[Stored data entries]
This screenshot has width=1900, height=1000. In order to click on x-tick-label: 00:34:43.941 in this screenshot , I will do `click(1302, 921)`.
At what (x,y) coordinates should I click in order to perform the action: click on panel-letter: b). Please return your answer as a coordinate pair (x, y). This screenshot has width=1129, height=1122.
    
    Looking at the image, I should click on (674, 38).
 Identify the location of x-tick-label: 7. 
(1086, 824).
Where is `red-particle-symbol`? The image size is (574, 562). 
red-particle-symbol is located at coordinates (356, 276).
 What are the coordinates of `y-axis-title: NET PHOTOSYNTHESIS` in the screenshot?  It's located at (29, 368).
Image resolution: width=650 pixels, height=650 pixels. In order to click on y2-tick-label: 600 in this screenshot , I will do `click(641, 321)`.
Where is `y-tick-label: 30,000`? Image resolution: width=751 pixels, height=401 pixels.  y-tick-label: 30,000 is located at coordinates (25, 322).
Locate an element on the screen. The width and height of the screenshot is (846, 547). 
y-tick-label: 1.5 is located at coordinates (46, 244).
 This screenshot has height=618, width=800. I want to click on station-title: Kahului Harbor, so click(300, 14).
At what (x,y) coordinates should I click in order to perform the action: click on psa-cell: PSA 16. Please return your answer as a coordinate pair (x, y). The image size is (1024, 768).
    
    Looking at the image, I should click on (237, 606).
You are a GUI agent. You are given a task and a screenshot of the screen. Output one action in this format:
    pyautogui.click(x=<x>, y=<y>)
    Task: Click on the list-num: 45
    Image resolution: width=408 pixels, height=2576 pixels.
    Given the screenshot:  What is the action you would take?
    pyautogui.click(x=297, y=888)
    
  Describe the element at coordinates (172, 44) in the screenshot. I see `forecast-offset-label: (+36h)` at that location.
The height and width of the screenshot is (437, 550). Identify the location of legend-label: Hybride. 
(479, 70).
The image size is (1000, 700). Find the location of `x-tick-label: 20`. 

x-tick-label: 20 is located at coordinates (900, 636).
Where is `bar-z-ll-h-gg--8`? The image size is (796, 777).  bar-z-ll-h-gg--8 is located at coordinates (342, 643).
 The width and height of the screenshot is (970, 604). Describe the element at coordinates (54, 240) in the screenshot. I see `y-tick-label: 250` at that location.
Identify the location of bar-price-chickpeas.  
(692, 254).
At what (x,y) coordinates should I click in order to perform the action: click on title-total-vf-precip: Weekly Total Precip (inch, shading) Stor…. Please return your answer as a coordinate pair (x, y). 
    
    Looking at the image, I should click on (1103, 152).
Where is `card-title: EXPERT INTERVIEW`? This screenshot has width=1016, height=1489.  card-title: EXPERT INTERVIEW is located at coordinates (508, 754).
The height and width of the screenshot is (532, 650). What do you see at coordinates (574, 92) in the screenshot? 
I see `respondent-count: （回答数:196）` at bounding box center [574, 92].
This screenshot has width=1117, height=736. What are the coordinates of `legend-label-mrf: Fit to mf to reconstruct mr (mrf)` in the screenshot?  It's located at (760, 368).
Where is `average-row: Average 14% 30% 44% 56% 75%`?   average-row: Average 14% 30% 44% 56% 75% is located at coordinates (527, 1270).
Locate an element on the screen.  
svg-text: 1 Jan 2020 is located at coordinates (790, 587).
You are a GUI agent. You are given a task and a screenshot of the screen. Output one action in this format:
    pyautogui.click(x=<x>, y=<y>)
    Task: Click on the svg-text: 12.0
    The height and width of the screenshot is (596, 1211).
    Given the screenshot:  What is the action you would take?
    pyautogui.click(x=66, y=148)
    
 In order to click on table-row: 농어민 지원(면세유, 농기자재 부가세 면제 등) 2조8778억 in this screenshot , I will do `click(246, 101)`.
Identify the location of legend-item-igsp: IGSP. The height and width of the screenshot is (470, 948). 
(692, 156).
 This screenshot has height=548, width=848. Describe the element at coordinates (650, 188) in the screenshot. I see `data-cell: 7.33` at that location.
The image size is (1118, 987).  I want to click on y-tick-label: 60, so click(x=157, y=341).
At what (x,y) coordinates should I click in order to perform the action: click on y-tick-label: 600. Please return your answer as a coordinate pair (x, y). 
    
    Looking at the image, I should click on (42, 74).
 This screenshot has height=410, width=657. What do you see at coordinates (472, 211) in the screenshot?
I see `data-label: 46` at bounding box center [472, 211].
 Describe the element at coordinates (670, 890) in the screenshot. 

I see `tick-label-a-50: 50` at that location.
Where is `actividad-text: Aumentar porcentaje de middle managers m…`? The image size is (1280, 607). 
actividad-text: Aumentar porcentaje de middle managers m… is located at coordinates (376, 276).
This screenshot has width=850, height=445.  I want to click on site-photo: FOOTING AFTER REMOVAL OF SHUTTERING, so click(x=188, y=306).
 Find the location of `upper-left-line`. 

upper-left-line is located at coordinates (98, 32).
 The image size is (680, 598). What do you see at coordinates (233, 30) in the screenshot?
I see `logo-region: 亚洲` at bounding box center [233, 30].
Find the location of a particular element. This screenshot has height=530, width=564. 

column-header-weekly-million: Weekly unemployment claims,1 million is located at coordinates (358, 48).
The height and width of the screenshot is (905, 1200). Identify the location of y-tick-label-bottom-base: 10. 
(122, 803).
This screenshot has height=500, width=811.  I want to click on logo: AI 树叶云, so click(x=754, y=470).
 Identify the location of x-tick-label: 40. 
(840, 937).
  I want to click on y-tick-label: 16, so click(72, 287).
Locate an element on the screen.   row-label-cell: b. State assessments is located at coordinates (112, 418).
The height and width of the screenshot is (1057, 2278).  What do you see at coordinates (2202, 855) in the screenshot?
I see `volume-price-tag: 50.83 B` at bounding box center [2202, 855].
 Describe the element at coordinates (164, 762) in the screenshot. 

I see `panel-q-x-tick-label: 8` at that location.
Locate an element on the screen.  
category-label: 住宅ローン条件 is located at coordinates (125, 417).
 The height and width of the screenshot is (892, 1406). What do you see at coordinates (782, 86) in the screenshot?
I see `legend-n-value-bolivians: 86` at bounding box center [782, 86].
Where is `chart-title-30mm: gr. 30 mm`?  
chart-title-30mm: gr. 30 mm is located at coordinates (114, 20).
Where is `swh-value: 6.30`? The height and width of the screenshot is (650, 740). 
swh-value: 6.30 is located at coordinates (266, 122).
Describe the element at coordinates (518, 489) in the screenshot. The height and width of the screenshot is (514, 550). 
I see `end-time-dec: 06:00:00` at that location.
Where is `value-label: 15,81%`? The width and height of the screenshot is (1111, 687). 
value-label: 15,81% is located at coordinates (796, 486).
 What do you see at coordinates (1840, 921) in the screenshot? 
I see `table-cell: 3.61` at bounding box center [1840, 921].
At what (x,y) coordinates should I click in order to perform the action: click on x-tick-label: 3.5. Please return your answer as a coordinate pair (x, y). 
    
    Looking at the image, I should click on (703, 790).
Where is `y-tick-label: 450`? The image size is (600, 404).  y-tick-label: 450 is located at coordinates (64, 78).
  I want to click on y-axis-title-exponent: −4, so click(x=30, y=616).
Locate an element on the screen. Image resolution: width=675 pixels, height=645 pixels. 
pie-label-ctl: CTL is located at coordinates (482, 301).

● Your instructions: Edit the records above by replacing "Image resolution" with "Screen resolution" everywhere it occurs, and reproduce all the lines with nothing else changed.

● Solution below:
This screenshot has width=1900, height=1000. In order to click on x-tick-label: 00:34:43.941 in this screenshot , I will do `click(1302, 921)`.
At what (x,y) coordinates should I click in order to perform the action: click on panel-letter: b). Please return your answer as a coordinate pair (x, y). This screenshot has width=1129, height=1122.
    
    Looking at the image, I should click on (674, 38).
 Identify the location of x-tick-label: 7. 
(1086, 824).
Where is `red-particle-symbol`? The image size is (574, 562). 
red-particle-symbol is located at coordinates (356, 276).
 What are the coordinates of `y-axis-title: NET PHOTOSYNTHESIS` in the screenshot?  It's located at (29, 368).
Screen resolution: width=650 pixels, height=650 pixels. In order to click on y2-tick-label: 600 in this screenshot , I will do `click(641, 321)`.
Where is `y-tick-label: 30,000`? Screen resolution: width=751 pixels, height=401 pixels.  y-tick-label: 30,000 is located at coordinates (25, 322).
Locate an element on the screen. The width and height of the screenshot is (846, 547). 
y-tick-label: 1.5 is located at coordinates (46, 244).
 This screenshot has height=618, width=800. I want to click on station-title: Kahului Harbor, so click(300, 14).
At what (x,y) coordinates should I click in order to perform the action: click on psa-cell: PSA 16. Please return your answer as a coordinate pair (x, y). The image size is (1024, 768).
    
    Looking at the image, I should click on (237, 606).
You are a GUI agent. You are given a task and a screenshot of the screen. Output one action in this format:
    pyautogui.click(x=<x>, y=<y>)
    Task: Click on the list-num: 45
    Screen resolution: width=408 pixels, height=2576 pixels.
    Given the screenshot:  What is the action you would take?
    pyautogui.click(x=297, y=888)
    
  Describe the element at coordinates (172, 44) in the screenshot. I see `forecast-offset-label: (+36h)` at that location.
The height and width of the screenshot is (437, 550). Identify the location of legend-label: Hybride. 
(479, 70).
The image size is (1000, 700). Find the location of `x-tick-label: 20`. 

x-tick-label: 20 is located at coordinates (900, 636).
Where is `bar-z-ll-h-gg--8`? The image size is (796, 777).  bar-z-ll-h-gg--8 is located at coordinates (342, 643).
 The width and height of the screenshot is (970, 604). Describe the element at coordinates (54, 240) in the screenshot. I see `y-tick-label: 250` at that location.
Identify the location of bar-price-chickpeas.  
(692, 254).
At what (x,y) coordinates should I click in order to perform the action: click on title-total-vf-precip: Weekly Total Precip (inch, shading) Stor…. Please return your answer as a coordinate pair (x, y). 
    
    Looking at the image, I should click on (1103, 152).
Where is `card-title: EXPERT INTERVIEW`? This screenshot has width=1016, height=1489.  card-title: EXPERT INTERVIEW is located at coordinates (508, 754).
The height and width of the screenshot is (532, 650). What do you see at coordinates (574, 92) in the screenshot? 
I see `respondent-count: （回答数:196）` at bounding box center [574, 92].
This screenshot has width=1117, height=736. What are the coordinates of `legend-label-mrf: Fit to mf to reconstruct mr (mrf)` in the screenshot?  It's located at (760, 368).
Where is `average-row: Average 14% 30% 44% 56% 75%`?   average-row: Average 14% 30% 44% 56% 75% is located at coordinates (527, 1270).
Locate an element on the screen.  
svg-text: 1 Jan 2020 is located at coordinates (790, 587).
You are a GUI agent. You are given a task and a screenshot of the screen. Output one action in this format:
    pyautogui.click(x=<x>, y=<y>)
    Task: Click on the svg-text: 12.0
    The height and width of the screenshot is (596, 1211).
    Given the screenshot:  What is the action you would take?
    pyautogui.click(x=66, y=148)
    
 In order to click on table-row: 농어민 지원(면세유, 농기자재 부가세 면제 등) 2조8778억 in this screenshot , I will do `click(246, 101)`.
Identify the location of legend-item-igsp: IGSP. The height and width of the screenshot is (470, 948). 
(692, 156).
 This screenshot has height=548, width=848. Describe the element at coordinates (650, 188) in the screenshot. I see `data-cell: 7.33` at that location.
The image size is (1118, 987).  I want to click on y-tick-label: 60, so click(x=157, y=341).
At what (x,y) coordinates should I click in order to perform the action: click on y-tick-label: 600. Please return your answer as a coordinate pair (x, y). 
    
    Looking at the image, I should click on (42, 74).
 This screenshot has height=410, width=657. What do you see at coordinates (472, 211) in the screenshot?
I see `data-label: 46` at bounding box center [472, 211].
 Describe the element at coordinates (670, 890) in the screenshot. 

I see `tick-label-a-50: 50` at that location.
Where is `actividad-text: Aumentar porcentaje de middle managers m…`? The image size is (1280, 607). 
actividad-text: Aumentar porcentaje de middle managers m… is located at coordinates (376, 276).
This screenshot has width=850, height=445.  I want to click on site-photo: FOOTING AFTER REMOVAL OF SHUTTERING, so click(x=188, y=306).
 Find the location of `upper-left-line`. 

upper-left-line is located at coordinates (98, 32).
 The image size is (680, 598). What do you see at coordinates (233, 30) in the screenshot?
I see `logo-region: 亚洲` at bounding box center [233, 30].
Find the location of a particular element. This screenshot has height=530, width=564. 

column-header-weekly-million: Weekly unemployment claims,1 million is located at coordinates (358, 48).
The height and width of the screenshot is (905, 1200). Identify the location of y-tick-label-bottom-base: 10. 
(122, 803).
This screenshot has height=500, width=811.  I want to click on logo: AI 树叶云, so click(x=754, y=470).
 Identify the location of x-tick-label: 40. 
(840, 937).
  I want to click on y-tick-label: 16, so click(72, 287).
Locate an element on the screen.   row-label-cell: b. State assessments is located at coordinates (112, 418).
The height and width of the screenshot is (1057, 2278).  What do you see at coordinates (2202, 855) in the screenshot?
I see `volume-price-tag: 50.83 B` at bounding box center [2202, 855].
 Describe the element at coordinates (164, 762) in the screenshot. 

I see `panel-q-x-tick-label: 8` at that location.
Locate an element on the screen.  
category-label: 住宅ローン条件 is located at coordinates (125, 417).
 The height and width of the screenshot is (892, 1406). What do you see at coordinates (782, 86) in the screenshot?
I see `legend-n-value-bolivians: 86` at bounding box center [782, 86].
Where is `chart-title-30mm: gr. 30 mm`?  
chart-title-30mm: gr. 30 mm is located at coordinates (114, 20).
Where is `swh-value: 6.30`? The height and width of the screenshot is (650, 740). 
swh-value: 6.30 is located at coordinates (266, 122).
Describe the element at coordinates (518, 489) in the screenshot. The height and width of the screenshot is (514, 550). 
I see `end-time-dec: 06:00:00` at that location.
Where is `value-label: 15,81%`? The width and height of the screenshot is (1111, 687). 
value-label: 15,81% is located at coordinates (796, 486).
 What do you see at coordinates (1840, 921) in the screenshot? 
I see `table-cell: 3.61` at bounding box center [1840, 921].
At what (x,y) coordinates should I click in order to perform the action: click on x-tick-label: 3.5. Please return your answer as a coordinate pair (x, y). 
    
    Looking at the image, I should click on (703, 790).
Where is `y-tick-label: 450`? The image size is (600, 404).  y-tick-label: 450 is located at coordinates (64, 78).
  I want to click on y-axis-title-exponent: −4, so click(x=30, y=616).
Locate an element on the screen. Screen resolution: width=675 pixels, height=645 pixels. 
pie-label-ctl: CTL is located at coordinates (482, 301).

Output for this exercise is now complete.